The years 1999 and 2000 were the worst of my adult life. Work-related spinal injury ended my career as a surgeon. I found out the damage in my neck foreshadowed lifelong pain with the possibility of paralysis. In 1999 my wife and I abandoned the city we called home, and a house we’d lovingly renovated, in order to move closer to my work and spare my neck the long commute. But even so, within a year I could no longer operate. My colleagues reacted negatively to what they perceived as my abandonment of responsibilities. As an added blow, a long-running lawsuit settled against me. I felt very alone and very lost.
Soon after, I found out how badly my mind could go awry. Depression had been an intermittent companion for twenty years, but I sank to depths that exceeded anything previously experienced or imagined. I ended up in a psychiatric ward on a suicide watch. Discharged after twelve days but not feeling much better, I left the hospital on a powerful new antidepressant.
Five days later I landed in another psychiatric unit, only this time in a state of extreme mania and florid psychosis. The new medications may have triggered it. Never having experienced such insanity in myself, I feared my mind had permanently snapped. Those were my lucid moments. More often, I drifted in a novel world where God spoke to me and magic was everywhere.

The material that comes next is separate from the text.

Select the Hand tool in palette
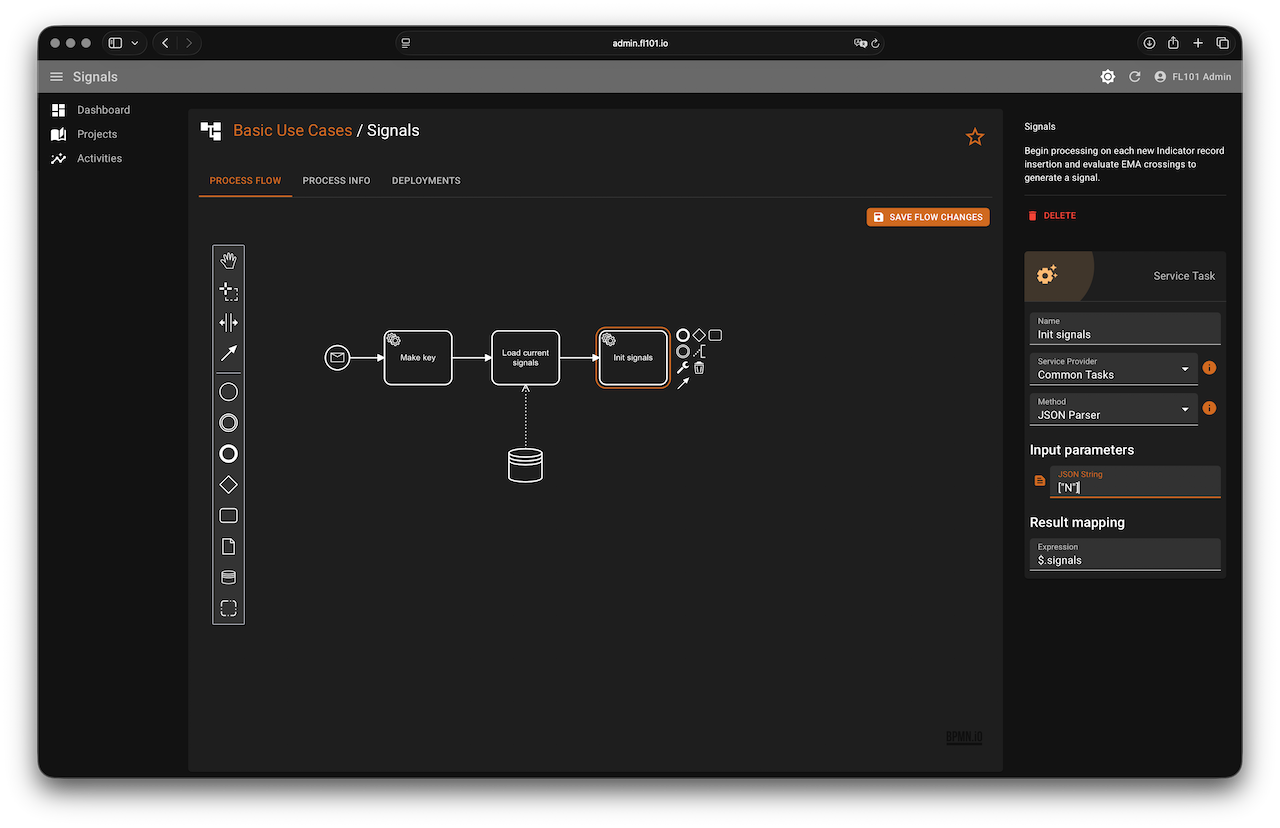This screenshot has height=828, width=1280. click(228, 261)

The intense mania resolved quickly, but full recovery has been slow and painful. My psychiatrist convinced me that my mind now had a terrible illness. Depression that hitherto had been unpleasant, but never disabling, had morphed into a dangerous brain disease. My moods needed potent medications and lots of coddling. Slips into hypomania threatened my sanity in ways my doctor assured me were dreadful, but never really explained. Rather than encouraging me to regain strength and reenter the world, she cautioned against ‘taking on too much’.

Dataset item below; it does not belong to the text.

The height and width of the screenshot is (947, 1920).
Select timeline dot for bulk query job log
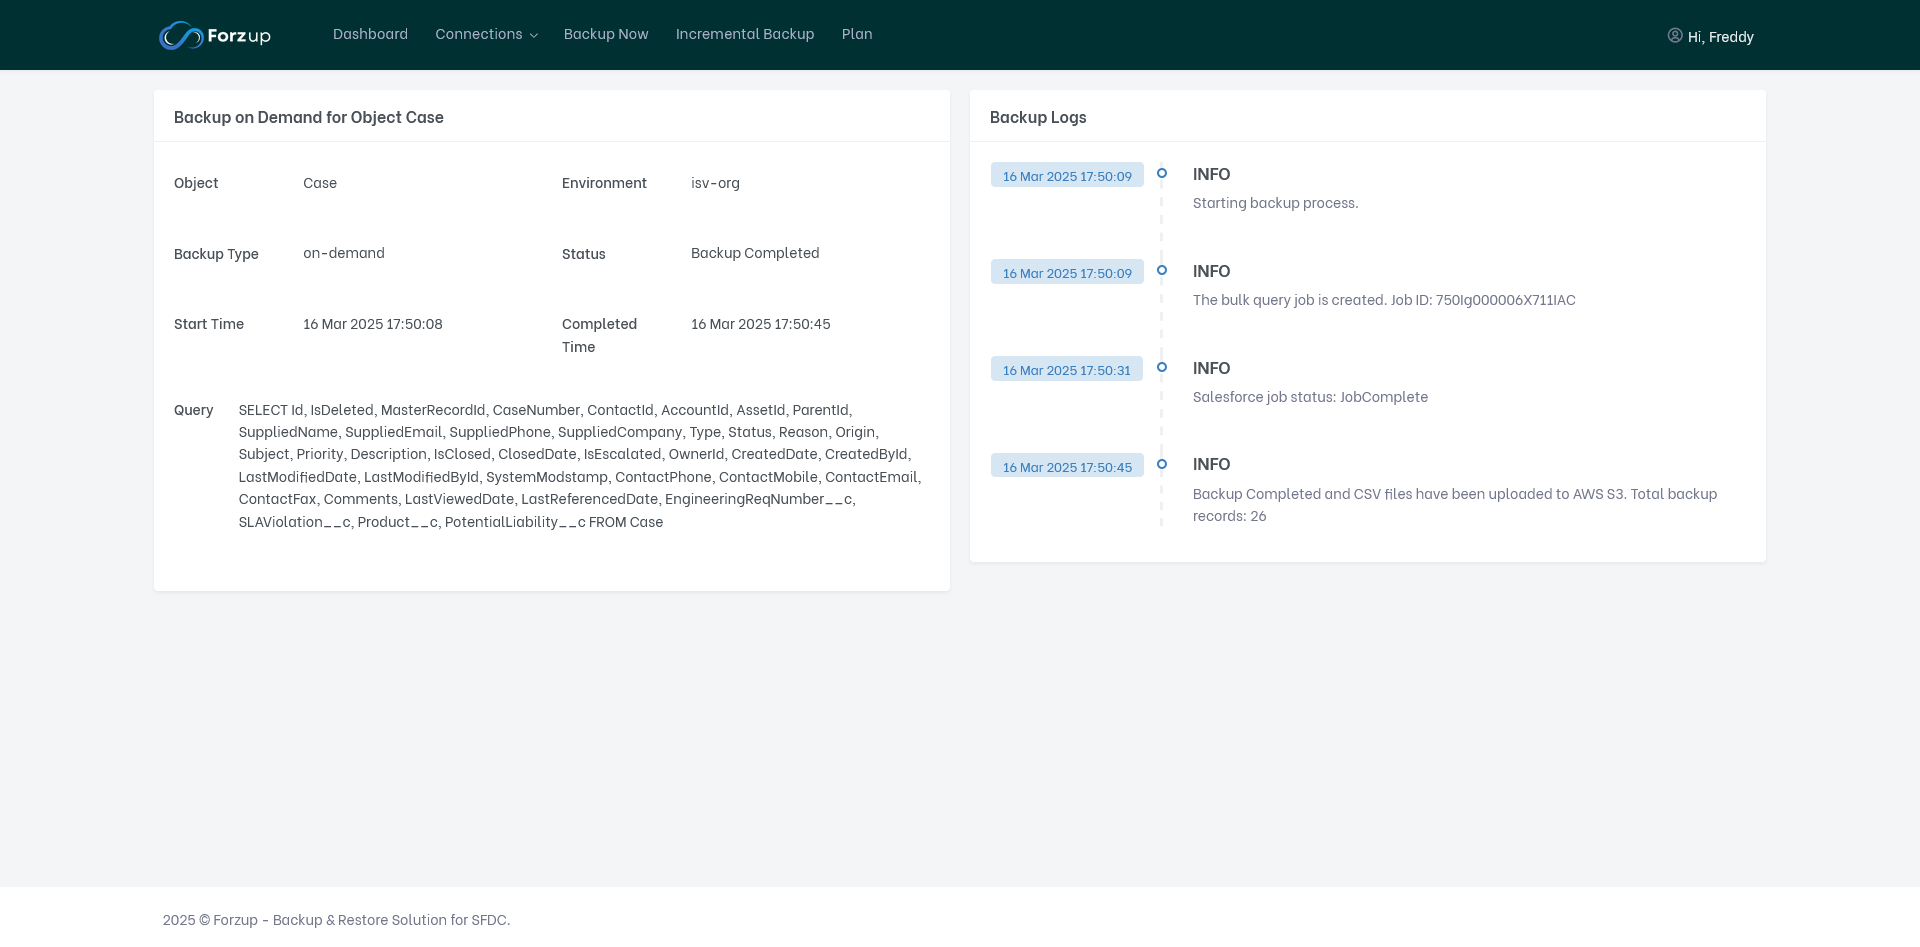point(1161,270)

I became hesitant and fearful. I abandoned career opportunities when confronted with difficulty and conflict, because of my psychiatrist’s ceaseless admonition that I now had ‘poor stress tolerance’. Better to live a boring and disabled life than risk jostling my fragile brain.
That message led me into a trap that is proving difficult to escape. I’ve weaned off most of the drugs, and feel eager to work. But after ten years of minimal productivity, potential employers no longer take me seriously. My future probably depends on developing a freelance career, but the long running discouragement eroded my confidence. And years of inactivity have sapped my endurance.
I write this as a warning to others. Be very cautious about allowing your doctors to set limits on your potential. It is safer for them if you stay at home in a medicated daze than if you take risks. But it’s worse for you. Our minds may be different, but they remain vital and capable. Be your own best friend, and don’t let the concept of mental ‘illness’ limit your dreams.